Documento
Más que con el mundo árabe, España debe concertarse con urgencia con América Latina

En América Latina cabe hoy distinguir tres procesos políticos diversos: a) renovación de sistemas próximos a los europeos, tanto de derecha como izquierda, de Colombia o Perú a las socialdemocracias de Chile y Brasil; b) innovación, no está claro hacia dónde, aunque muchos dirían, quizá precipitadamente, que hacia la dictadura, como ocurre en Venezuela tras un misterioso socialismo bolivariano; y c) revolución o cuando menos su conato en la Bolivia indigenista del presidente Evo Morales.

El proyecto de La Paz persigue un alto grado de deshispanización, una remoción antropológica de las bases sobre las que se ha asentado el Estado boliviano, con la recuperación de un pasado precolombino en política, justicia, cultura, aportación al mundo, en definitiva, del país andino. No se trata, es de suponer, de prescindir de una lengua española, ya también boliviana, porque constituye un instrumento de acción universal, pero sí eliminar buena parte de lo que vincula al país con Occidente, como quien describe una circunvolución de 180 grados. Pero no se trata aquí de juzgar las probabilidades de éxito del proceso, ni de su ulterior conveniencia, sino de la actitud de España ante su eventual consolidación.

Actividades
1. Enumera los países de América Latina que se mencionan en el artículo sobre España y América Latina.
2. Copia el fragmento del artículo sobre España y América Latina comprendido entre "Más que con" y "presidente Evo Morales.", ambos incluidos, y cambia "América Latina" por "Latinoamérica".
Estos datos proceden de una fuente distinta de la del artículo.

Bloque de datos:
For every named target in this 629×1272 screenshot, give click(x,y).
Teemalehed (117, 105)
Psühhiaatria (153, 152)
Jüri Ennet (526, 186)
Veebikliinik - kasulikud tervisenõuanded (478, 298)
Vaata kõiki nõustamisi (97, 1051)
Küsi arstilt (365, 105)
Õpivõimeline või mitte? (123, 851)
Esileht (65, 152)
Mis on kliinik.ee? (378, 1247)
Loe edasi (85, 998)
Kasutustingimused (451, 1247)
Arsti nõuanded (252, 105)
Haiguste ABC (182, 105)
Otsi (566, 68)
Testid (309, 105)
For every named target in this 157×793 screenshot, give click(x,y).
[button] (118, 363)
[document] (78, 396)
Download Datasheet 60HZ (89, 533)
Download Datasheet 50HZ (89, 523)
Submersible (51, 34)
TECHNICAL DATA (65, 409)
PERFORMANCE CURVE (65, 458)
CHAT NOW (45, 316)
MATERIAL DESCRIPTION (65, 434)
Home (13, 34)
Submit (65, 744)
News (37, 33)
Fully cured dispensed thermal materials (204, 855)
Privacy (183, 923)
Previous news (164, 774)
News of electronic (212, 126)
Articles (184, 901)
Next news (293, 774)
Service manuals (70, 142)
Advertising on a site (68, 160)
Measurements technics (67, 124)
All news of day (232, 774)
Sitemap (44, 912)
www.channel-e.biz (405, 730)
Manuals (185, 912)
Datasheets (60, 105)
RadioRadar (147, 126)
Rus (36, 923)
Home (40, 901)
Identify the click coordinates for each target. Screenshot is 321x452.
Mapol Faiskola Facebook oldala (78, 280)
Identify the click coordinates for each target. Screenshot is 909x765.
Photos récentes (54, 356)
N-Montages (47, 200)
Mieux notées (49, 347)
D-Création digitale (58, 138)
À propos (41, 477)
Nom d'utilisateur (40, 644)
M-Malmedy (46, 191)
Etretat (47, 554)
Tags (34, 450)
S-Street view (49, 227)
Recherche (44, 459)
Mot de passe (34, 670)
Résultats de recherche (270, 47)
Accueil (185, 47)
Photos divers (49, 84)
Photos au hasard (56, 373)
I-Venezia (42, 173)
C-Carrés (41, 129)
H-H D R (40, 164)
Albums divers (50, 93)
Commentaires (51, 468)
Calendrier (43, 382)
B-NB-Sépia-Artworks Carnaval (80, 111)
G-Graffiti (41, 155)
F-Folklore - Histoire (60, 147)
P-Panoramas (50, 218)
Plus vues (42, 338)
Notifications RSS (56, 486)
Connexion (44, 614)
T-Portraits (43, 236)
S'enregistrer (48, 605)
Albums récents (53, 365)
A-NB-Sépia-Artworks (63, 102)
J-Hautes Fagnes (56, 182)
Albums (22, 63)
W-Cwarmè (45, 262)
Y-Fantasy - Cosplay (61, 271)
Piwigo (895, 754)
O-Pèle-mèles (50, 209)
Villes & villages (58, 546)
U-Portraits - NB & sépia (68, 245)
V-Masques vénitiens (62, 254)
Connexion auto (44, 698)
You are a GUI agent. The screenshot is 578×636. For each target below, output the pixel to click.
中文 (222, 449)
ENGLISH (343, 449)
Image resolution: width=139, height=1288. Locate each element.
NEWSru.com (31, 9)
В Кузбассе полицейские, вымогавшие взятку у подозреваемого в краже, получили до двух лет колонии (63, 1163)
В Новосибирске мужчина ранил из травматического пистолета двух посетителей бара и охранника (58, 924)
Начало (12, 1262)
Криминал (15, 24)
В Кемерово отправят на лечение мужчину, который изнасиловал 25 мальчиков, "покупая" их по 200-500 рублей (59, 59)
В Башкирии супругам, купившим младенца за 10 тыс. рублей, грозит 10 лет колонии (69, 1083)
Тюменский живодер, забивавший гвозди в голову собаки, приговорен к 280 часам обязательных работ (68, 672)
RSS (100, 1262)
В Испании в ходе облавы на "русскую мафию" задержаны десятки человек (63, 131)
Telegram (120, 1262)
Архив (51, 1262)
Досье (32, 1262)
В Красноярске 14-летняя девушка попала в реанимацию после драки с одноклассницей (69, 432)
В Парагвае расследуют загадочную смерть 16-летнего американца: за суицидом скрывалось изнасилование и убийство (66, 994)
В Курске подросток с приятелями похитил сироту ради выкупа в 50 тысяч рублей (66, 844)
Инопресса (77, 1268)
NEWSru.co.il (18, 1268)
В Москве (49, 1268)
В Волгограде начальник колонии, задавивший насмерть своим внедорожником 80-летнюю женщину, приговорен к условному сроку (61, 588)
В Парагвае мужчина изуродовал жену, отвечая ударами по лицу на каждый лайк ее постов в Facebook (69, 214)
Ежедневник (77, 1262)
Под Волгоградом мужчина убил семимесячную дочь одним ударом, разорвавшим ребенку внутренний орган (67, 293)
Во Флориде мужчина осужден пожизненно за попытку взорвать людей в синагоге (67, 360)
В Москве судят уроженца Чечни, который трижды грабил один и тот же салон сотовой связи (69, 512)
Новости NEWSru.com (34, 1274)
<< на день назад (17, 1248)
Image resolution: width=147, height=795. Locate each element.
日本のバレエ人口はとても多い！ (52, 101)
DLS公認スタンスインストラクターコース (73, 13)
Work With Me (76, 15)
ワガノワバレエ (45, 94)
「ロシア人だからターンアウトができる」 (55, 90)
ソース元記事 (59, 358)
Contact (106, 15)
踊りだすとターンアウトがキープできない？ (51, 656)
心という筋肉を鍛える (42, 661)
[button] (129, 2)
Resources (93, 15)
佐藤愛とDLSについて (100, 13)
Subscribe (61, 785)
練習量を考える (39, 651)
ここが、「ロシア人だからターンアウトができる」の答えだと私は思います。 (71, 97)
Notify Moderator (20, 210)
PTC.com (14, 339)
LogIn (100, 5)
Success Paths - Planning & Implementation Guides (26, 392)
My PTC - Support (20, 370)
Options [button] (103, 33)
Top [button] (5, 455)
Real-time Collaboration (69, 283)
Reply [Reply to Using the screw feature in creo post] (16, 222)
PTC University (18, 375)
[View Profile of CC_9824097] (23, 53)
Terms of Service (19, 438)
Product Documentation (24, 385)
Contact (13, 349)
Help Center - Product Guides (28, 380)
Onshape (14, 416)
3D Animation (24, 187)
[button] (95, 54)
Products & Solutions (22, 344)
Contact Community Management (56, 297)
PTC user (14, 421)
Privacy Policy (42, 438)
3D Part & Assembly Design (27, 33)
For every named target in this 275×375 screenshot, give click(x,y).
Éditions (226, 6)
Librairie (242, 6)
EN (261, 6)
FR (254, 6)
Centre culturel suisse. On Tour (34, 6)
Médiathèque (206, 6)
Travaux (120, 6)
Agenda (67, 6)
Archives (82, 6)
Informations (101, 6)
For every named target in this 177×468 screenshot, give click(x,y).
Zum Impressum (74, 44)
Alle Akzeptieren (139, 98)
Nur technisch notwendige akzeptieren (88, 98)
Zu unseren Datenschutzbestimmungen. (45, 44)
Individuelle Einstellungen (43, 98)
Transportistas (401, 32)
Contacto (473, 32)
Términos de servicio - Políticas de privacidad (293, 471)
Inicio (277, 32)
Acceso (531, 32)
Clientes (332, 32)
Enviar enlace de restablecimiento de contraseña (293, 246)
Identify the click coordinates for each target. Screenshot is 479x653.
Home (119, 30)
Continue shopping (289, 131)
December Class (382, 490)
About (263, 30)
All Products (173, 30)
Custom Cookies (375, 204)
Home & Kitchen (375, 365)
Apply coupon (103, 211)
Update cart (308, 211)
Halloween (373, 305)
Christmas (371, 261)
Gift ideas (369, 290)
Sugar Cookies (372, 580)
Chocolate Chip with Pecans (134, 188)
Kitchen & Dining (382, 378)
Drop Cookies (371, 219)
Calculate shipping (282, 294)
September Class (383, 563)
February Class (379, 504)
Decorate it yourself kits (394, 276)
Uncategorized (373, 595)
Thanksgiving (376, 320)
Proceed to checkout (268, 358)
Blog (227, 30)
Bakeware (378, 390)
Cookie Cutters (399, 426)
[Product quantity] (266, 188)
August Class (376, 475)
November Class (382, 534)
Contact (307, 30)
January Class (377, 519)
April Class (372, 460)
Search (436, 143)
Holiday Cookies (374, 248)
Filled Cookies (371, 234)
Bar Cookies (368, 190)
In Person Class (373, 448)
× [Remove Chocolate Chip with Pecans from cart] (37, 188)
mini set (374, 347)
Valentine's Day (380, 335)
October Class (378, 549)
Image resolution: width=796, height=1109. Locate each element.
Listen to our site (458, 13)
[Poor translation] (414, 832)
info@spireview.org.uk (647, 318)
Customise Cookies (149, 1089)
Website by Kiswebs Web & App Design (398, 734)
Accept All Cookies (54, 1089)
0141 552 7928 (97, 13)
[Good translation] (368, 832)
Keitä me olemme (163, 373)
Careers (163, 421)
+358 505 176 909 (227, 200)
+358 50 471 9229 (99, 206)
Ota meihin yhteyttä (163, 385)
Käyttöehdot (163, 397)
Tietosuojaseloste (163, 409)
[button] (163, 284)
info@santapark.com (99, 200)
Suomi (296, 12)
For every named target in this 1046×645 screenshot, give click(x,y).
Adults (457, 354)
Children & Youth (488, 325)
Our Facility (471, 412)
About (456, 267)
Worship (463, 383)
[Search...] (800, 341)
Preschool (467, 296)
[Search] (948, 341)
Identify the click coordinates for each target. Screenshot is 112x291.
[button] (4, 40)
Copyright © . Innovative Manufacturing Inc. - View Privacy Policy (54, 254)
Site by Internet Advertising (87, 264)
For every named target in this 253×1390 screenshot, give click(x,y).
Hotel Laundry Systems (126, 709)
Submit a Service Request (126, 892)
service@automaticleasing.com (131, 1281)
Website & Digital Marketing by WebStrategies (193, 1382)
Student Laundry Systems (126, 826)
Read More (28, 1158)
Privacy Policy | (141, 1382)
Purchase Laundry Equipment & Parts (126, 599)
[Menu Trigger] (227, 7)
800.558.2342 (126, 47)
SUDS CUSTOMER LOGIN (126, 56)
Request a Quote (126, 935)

Soluciones de actividades
1. Colombia, Perú, Chile, Brasil, Venezuela y Bolivia.

2.
Más que con el mundo árabe, España debe concertarse con urgencia con Latinoamérica

En Latinoamérica cabe hoy distinguir tres procesos políticos diversos: a) renovación de sistemas próximos a los europeos, tanto de derecha como izquierda, de Colombia o Perú a las socialdemocracias de Chile y Brasil; b) innovación, no está claro hacia dónde, aunque muchos dirían, quizá precipitadamente, que hacia la dictadura, como ocurre en Venezuela tras un misterioso socialismo bolivariano; y c) revolución o cuando menos su conato en la Bolivia indigenista del presidente Evo Morales.